To actually use the dev-user service account from kubectl, you need to generate a token and associate it with a kubeconfig context.

Step 5 — Generate a Token

kubectl create token dev-user -n dev

This creates a short-lived token for the service account. Copy the output — you'll use it in the next step.

Step 6 — Set Up Credentials

Register the token with kubectl:

kubectl config set-credentials dev-user --token=<paste-token-here>

Step 7 — Create a Context

A context ties together a cluster, a user, and a namespace:

kubectl config set-context dev-user-context \
  --cluster=<your-cluster-name> \
  --user=dev-user \
  --namespace=dev

Replace <your-cluster-name> with the name of your cluster as it appears in kubectl config get-clusters.

Step 8 — Switch to the Context

kubectl config use-context dev-user-context

Step 9 — Test Live Access

# Should work
kubectl get pods
kubectl get services

# Should be denied (deployments not in the role)
kubectl get deployments

# Switch back to your admin context when done
kubectl config use-context <your-admin-context>

Role vs ClusterRole: When to Use Which

| | Role | ClusterRole | |---|---|---| | Scope | Single namespace | All namespaces or cluster-level resources | | Can grant access to | Namespace resources | Namespace resources + cluster-scoped resources (nodes, PVs, etc.) | | Bound with | RoleBinding | ClusterRoleBinding (or RoleBinding for namespace-scoped use) |

A useful pattern: define a ClusterRole with common permissions, then bind it to specific namespaces using RoleBindings.
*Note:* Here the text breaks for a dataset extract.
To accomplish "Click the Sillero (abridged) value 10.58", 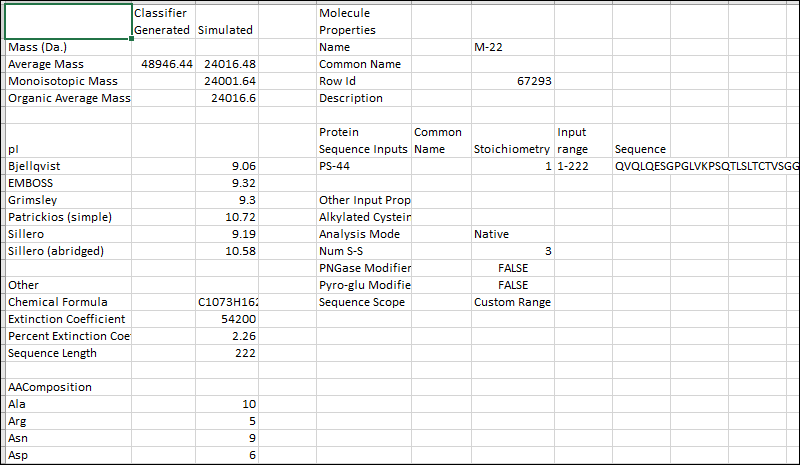I will click(x=226, y=251).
This avoids duplicating Role definitions across namespaces while still keeping access namespace-scoped.

# Re-use the built-in 'edit' ClusterRole but scope it to the 'dev' namespace only
kubectl create rolebinding dev-edit-binding \
  --clusterrole=edit \
  --serviceaccount=dev:dev-user \
  --namespace=dev

Common Mistakes

Forgetting the namespace in the RoleBinding subjects block

When binding a ServiceAccount, always specify the namespace field under subjects. Without it, the binding may silently fail or bind to the wrong account.

Using ClusterRoleBinding when you mean RoleBinding

A ClusterRoleBinding grants cluster-wide access. If you only want a developer to work in one namespace, use RoleBinding — not ClusterRoleBinding.

Over-permissive verbs

Granting ["*"] as verbs or resources is the equivalent of giving full admin access. Always list the specific verbs and resources your subject actually needs.

Not rotating tokens

The kubectl create token command generates short-lived tokens by default. For longer-lived automation, use projected service account token volumes in your pod specs rather than static tokens.


Summary

Kubernetes RBAC is built around four objects:

  1. Role / ClusterRole — defines what actions are allowed on which resources
  2. RoleBinding / ClusterRoleBinding — attaches a role to a subject
  3. ServiceAccount — provides an identity for workloads and programmatic access

The setup flow is always the same: create a ServiceAccount, define a Role with the minimum required permissions, bind the Role to the account with a RoleBinding, and verify with kubectl auth can-i.

Start narrow. It's always easier to grant more access later than to revoke it after something goes wrong.